A War and Peace article entitled “Who Owns Space?” writer Kevin Sanders takes on the question of which nation/group has authority over space. Taking on Alex Lightman, Sanders cites against the Kennedy School of Government graduate by arguing the case against the U.S. Though his specific arguments were flawed at times, citing acts committed by previous administration and thus having nothing to do with those in place now or in the future, Sanders does state some key points that deserve merit.
Fundamentally, Sanders is against U.S. authority in space. An alternative to U.S. authority is U.N. authority, which as Lightman rightly argues is a poor option since the “UN’s treaties are unenforceable.” The U.N. has proved useless in this world. There’s nothing to suggest it’d be more capable in other environments.

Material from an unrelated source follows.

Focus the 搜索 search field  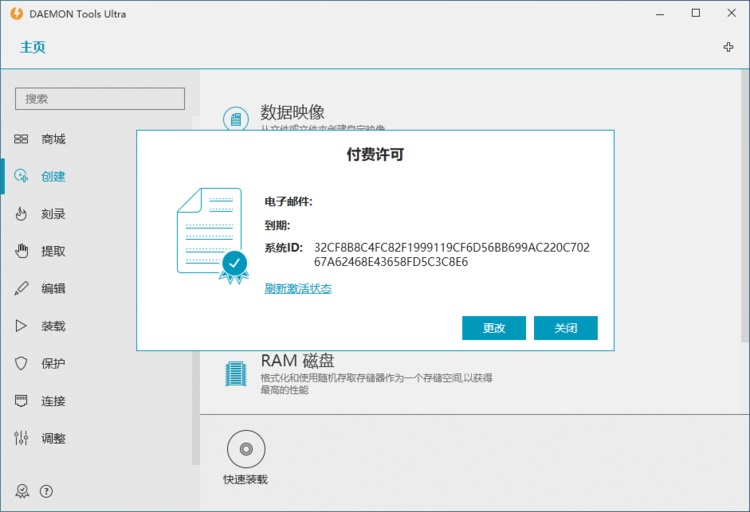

Sanders also mentions Lightman stating that “the U.S. is the society most deserving of replication,” with which he disagrees. While the statement holds a degree of truth, while it’s true that the U.S. has a great many qualities in need of replication, I think the issue is beyond replicating society. The issue is dominion.
I’d have to agree with Carol Rosin, director of the Institute for Security and Cooperation in Outer Space, who Sanders quotes as saying “’The only alternative to weaponization of the inner solar system is a verifiable treaty to ban all weapons in space, combined with an international space program to convert the war mentality to a mentality of global cooperation.’ And as the late science writer, Isaac Asimov once said, ‘Every nation should be involved in the space program, even if it only to provide the paper clips.’”

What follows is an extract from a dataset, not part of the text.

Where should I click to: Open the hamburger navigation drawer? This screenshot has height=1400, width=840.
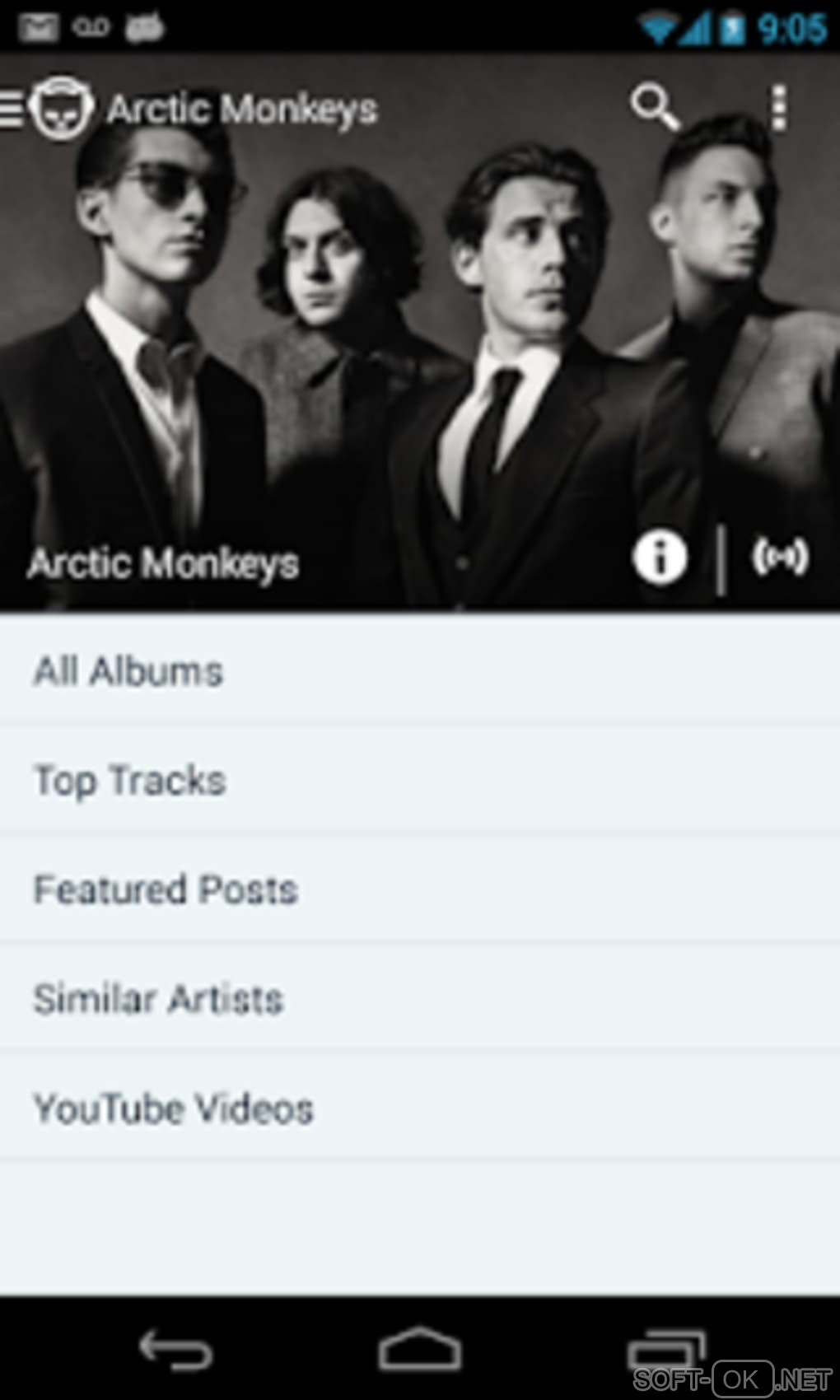point(12,109)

This should be the real focus of space exploration, at least in its beginning stages. The issue of dominion over space shows we’re outdated in our thinking, as if hoisting a flag on a country or planet really makes it yours – or that just because you have the most technology out there in space, you somehow have more rights over it.

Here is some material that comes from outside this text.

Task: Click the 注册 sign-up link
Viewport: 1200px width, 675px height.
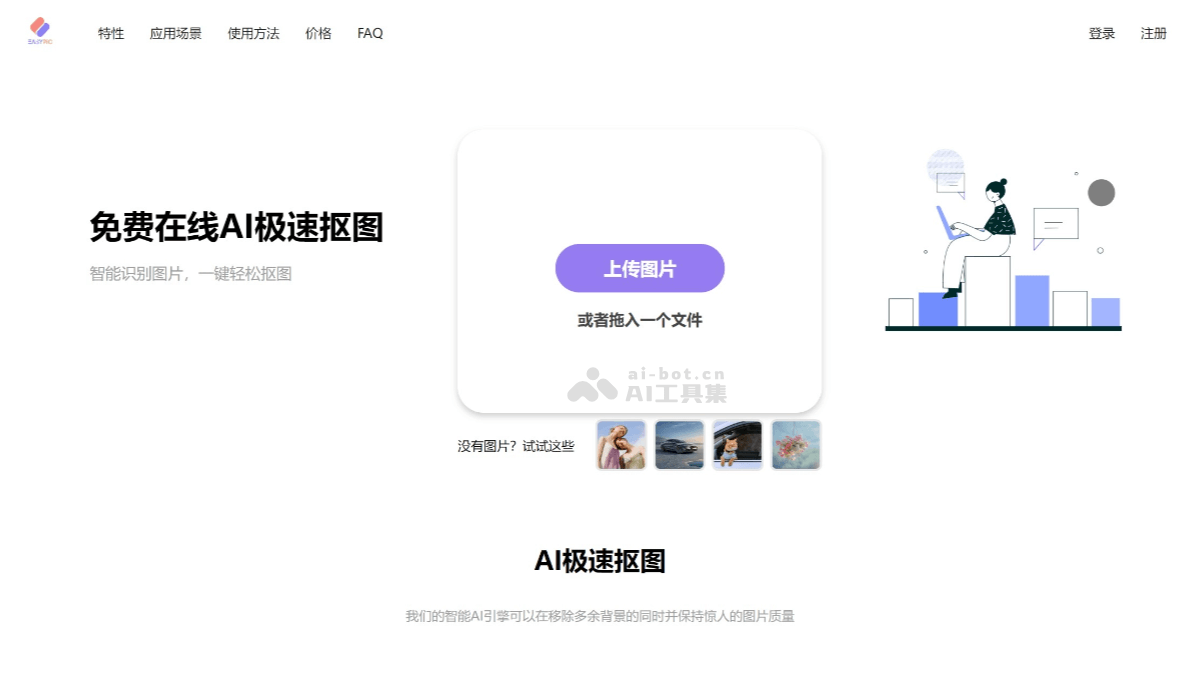Action: pyautogui.click(x=1153, y=33)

What’s next, who owns the Milkway? This galaxy can belong to the Americans, the next to the Chinese? Thinking you could actually own or somehow possess space is an unfortunate and unrealistic mindset, especially if we consider that other life forms may have their own ideas and would certainly see us as unevolved if we still fought over something that should be of a global inheritance like common apes throwing modern day sticks and stones in an effort to control and possess the surrounding environment.
Who’s to say that the U.N. owns space, and what right does America or any other country have to ‘control’ the heavens? If the idea of ownership is the prevailing logic of scientific minds, then in that case, I declare that I own space. Ridiculous? No more so than anyone else’s claim on it.